Но четвертая лошадь окончательно выбилась из сил и не могла больше идти даже шагом, мешая только другим. Возок остановился. Приходилось оставить ее на жертву волков. Курьер соскочил и обрезал постромки, после чего возок опять помчался уже только на трех лошадях.
На покинутую лошадь набросилась вся голодная стая и в один миг растерзала ее. Вскоре почти все волки уже опять бежали за возком и на этот раз с особенным остервенением. Лошади устали, они бегут все тише и тише… Волки близко, совсем уже близко. Майор стреляет, Джо стреляет, волки теряют товарищей, но не отстают.
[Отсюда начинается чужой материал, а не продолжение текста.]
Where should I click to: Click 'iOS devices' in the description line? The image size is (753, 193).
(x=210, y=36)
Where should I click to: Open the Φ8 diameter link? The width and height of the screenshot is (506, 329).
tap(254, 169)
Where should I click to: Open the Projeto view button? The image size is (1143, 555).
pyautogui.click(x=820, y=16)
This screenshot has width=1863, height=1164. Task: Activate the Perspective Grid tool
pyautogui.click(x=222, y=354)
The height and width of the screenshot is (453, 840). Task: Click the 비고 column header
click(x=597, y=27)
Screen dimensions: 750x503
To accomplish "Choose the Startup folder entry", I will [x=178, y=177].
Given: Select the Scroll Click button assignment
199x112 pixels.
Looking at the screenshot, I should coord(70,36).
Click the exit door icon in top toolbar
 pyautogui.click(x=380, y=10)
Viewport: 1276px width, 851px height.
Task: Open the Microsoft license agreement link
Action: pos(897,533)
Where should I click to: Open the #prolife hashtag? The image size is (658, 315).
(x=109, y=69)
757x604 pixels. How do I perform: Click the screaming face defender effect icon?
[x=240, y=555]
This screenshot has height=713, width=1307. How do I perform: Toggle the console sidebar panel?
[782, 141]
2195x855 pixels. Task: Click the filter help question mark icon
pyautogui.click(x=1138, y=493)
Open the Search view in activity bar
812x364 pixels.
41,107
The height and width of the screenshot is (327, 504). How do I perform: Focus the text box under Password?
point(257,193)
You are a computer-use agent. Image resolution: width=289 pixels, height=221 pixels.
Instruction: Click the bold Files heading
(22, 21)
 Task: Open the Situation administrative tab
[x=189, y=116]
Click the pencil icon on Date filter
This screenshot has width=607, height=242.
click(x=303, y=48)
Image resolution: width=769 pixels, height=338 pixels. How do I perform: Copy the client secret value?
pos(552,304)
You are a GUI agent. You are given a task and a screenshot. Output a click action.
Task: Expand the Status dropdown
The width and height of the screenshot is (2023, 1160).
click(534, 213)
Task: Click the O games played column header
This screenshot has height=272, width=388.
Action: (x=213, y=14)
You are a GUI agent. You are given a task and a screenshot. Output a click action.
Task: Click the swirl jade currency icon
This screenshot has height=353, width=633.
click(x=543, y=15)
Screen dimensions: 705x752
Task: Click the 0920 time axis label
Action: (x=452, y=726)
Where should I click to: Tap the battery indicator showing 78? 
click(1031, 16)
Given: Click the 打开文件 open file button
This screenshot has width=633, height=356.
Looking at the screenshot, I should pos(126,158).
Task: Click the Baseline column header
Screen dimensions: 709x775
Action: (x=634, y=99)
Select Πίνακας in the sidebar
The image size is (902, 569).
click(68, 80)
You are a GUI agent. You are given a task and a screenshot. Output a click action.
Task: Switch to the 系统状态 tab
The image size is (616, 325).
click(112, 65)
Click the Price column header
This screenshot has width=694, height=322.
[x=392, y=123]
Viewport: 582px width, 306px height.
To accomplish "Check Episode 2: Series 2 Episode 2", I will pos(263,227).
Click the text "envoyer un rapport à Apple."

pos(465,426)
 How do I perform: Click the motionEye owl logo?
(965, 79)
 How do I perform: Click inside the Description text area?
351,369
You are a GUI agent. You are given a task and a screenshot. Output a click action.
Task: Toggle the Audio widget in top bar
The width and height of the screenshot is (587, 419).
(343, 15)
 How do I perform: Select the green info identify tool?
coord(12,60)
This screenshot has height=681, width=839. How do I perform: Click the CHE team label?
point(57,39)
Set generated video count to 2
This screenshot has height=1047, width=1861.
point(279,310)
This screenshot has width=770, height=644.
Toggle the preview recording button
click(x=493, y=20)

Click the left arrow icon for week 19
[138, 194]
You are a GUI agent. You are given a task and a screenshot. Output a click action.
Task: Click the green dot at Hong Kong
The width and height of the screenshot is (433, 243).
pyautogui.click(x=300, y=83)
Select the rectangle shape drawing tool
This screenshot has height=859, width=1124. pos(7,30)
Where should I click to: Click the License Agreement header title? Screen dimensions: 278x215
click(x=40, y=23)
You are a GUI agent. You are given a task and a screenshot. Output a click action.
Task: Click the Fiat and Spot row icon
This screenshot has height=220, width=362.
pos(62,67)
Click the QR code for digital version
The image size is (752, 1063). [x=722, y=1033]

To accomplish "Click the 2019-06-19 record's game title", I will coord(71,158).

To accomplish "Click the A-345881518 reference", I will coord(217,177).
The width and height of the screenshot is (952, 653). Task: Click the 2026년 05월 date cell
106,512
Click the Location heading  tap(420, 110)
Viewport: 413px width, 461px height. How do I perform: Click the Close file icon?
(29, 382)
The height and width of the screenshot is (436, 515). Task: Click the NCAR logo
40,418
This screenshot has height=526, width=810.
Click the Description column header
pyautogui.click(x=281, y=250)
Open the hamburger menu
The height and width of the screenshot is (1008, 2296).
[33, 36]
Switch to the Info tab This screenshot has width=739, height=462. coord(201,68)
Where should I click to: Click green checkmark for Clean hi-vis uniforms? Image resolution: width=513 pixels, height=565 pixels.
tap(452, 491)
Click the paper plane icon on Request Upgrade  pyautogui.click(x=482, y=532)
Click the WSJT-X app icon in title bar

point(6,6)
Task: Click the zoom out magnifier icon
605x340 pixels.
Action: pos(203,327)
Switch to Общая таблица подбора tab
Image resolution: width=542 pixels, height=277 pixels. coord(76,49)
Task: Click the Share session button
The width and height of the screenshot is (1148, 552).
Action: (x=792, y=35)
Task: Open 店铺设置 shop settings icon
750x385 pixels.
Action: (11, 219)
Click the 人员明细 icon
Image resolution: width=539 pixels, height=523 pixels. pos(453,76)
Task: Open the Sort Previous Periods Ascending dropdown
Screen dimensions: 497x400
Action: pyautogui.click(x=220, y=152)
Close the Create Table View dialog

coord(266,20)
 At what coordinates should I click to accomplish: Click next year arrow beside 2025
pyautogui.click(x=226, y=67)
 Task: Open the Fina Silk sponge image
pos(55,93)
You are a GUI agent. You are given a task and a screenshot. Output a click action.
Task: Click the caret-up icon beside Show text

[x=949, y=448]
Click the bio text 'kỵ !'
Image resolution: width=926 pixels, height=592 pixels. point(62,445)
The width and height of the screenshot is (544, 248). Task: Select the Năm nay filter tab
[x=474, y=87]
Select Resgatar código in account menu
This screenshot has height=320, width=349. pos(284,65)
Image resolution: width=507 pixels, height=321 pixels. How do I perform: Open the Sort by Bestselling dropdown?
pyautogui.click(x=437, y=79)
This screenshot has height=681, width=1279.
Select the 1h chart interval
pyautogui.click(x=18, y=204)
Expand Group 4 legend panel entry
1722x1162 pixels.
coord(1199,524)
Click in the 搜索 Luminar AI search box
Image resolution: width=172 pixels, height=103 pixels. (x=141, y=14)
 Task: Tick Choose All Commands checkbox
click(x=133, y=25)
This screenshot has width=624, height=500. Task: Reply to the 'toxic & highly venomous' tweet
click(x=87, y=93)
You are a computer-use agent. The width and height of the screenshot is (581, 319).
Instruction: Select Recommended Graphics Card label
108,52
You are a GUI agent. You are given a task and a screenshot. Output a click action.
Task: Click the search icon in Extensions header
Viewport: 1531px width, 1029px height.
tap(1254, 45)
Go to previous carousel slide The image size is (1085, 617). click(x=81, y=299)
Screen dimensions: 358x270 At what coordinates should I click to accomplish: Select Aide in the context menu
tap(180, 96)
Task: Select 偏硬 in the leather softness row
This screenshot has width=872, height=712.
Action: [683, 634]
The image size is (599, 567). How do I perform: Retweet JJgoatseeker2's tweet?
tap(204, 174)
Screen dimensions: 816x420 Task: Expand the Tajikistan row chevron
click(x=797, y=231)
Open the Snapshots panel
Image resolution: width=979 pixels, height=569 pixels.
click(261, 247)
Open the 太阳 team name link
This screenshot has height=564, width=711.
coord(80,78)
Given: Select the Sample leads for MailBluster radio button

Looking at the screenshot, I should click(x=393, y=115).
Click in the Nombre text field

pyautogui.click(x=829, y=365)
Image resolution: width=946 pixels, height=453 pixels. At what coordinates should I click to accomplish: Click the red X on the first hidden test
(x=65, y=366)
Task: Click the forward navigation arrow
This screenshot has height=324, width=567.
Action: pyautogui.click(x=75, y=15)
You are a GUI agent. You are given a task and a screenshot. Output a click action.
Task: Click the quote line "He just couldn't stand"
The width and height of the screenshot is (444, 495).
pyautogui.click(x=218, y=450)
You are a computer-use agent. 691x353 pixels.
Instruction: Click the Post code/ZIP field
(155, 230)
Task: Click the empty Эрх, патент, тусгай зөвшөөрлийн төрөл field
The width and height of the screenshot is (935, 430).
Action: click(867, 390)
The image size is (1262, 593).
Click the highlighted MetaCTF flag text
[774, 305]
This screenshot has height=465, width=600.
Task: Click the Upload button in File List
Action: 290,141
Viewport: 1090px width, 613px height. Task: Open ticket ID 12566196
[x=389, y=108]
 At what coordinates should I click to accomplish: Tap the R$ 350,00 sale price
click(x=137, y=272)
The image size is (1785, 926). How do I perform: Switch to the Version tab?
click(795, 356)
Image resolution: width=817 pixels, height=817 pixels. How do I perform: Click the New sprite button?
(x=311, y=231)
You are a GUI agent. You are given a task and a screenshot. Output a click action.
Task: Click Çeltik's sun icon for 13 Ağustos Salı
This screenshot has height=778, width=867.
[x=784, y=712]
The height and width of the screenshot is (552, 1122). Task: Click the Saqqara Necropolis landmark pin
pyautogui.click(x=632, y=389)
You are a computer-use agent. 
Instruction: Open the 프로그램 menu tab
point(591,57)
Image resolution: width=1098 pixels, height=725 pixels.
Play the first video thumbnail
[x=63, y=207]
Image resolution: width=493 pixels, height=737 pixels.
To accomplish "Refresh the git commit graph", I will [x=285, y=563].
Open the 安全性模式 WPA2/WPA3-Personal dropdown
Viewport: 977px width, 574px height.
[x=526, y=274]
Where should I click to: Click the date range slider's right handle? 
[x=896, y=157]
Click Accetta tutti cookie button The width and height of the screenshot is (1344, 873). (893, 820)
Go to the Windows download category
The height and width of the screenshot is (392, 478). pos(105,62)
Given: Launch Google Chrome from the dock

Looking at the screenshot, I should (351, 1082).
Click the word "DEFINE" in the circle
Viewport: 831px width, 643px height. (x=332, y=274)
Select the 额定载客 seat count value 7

Но вот и станция. Звери чуют жилье и останавливаются… Преследование прекратилось.
О’Донагю почти внес на руках свою, до полусмерти напуганную, жену в станционный домик, и как только ее посадили на стул, она сейчас же лишилась чувств.
ГЛАВА XVI. Возвращение в Англию
Остальная часть путешествия совершилась уже без всяких приключений. Путешественники переехали через границу и очутились в пределах Польши. Они проехали прямо к родному дяде мистрис О’Донагю, который отнесся к ее браку очень благосклонно уже за одно то, что она избавилась таким образом от грозившего ей брака с кем-нибудь из русских, а князя Чарторинского, как заядлого поляка, всего коробило при одной мысли о подобной перспективе. Молодые люди решили остаться в Польше и дождаться из Петербурга уведомления о том, какой оборот простят и позволят О’Донагю поступить на русскую службу. Так и случилось. Вскоре же пришло известие, что их зовут в Петербург, и они стали собираться.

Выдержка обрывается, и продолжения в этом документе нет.